WHAT TO DO: Start with the first line of the material. Repeat each line exactly through the one that contains "Task: Click the 成分 ingredient list text".
● ● ● ●
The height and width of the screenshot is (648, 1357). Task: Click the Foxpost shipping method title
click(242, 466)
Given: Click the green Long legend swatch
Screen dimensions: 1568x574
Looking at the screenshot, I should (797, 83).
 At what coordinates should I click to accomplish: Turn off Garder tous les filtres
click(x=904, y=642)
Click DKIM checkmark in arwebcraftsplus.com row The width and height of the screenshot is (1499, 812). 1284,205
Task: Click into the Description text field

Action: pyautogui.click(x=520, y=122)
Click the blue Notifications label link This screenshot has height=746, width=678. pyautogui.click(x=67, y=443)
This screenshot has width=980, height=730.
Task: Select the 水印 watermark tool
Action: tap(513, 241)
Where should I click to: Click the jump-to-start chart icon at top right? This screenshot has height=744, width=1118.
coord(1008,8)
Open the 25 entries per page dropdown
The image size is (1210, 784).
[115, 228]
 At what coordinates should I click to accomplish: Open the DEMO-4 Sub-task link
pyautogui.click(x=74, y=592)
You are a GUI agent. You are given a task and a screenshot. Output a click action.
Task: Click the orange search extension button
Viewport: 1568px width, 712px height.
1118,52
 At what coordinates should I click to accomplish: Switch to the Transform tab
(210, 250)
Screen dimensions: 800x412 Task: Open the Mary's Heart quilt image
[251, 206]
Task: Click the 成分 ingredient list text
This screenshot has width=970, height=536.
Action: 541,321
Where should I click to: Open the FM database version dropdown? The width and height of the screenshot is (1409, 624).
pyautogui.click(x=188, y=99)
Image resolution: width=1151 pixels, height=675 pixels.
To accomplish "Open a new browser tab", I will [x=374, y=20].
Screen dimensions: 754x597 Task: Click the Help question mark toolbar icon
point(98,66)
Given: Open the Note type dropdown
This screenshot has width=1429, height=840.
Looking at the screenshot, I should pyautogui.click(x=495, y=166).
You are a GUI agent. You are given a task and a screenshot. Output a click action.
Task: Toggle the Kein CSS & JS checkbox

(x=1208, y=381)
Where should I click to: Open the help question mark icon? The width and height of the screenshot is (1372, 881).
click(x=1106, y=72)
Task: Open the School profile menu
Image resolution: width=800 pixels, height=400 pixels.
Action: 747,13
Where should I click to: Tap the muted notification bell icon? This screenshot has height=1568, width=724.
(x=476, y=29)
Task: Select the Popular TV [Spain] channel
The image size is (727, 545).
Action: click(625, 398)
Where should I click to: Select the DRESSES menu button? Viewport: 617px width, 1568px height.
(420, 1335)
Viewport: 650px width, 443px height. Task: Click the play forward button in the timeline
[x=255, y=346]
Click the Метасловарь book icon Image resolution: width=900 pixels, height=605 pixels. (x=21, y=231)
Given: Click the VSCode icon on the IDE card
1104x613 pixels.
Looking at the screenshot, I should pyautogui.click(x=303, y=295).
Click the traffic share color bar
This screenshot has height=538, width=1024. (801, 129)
● ● ● ●
RESULT FOR THIS TASK:
The height and width of the screenshot is (648, 1357). Task: Click the Foxpost shipping method title
click(242, 466)
Given: Click the green Long legend swatch
Screen dimensions: 1568x574
Looking at the screenshot, I should (797, 83).
 At what coordinates should I click to accomplish: Turn off Garder tous les filtres
click(x=904, y=642)
Click DKIM checkmark in arwebcraftsplus.com row The width and height of the screenshot is (1499, 812). 1284,205
Task: Click into the Description text field

Action: pyautogui.click(x=520, y=122)
Click the blue Notifications label link This screenshot has height=746, width=678. pyautogui.click(x=67, y=443)
This screenshot has width=980, height=730.
Task: Select the 水印 watermark tool
Action: tap(513, 241)
Where should I click to: Click the jump-to-start chart icon at top right? This screenshot has height=744, width=1118.
coord(1008,8)
Open the 25 entries per page dropdown
The image size is (1210, 784).
[115, 228]
 At what coordinates should I click to accomplish: Open the DEMO-4 Sub-task link
pyautogui.click(x=74, y=592)
You are a GUI agent. You are given a task and a screenshot. Output a click action.
Task: Click the orange search extension button
Viewport: 1568px width, 712px height.
1118,52
 At what coordinates should I click to accomplish: Switch to the Transform tab
(210, 250)
Screen dimensions: 800x412 Task: Open the Mary's Heart quilt image
[251, 206]
Task: Click the 成分 ingredient list text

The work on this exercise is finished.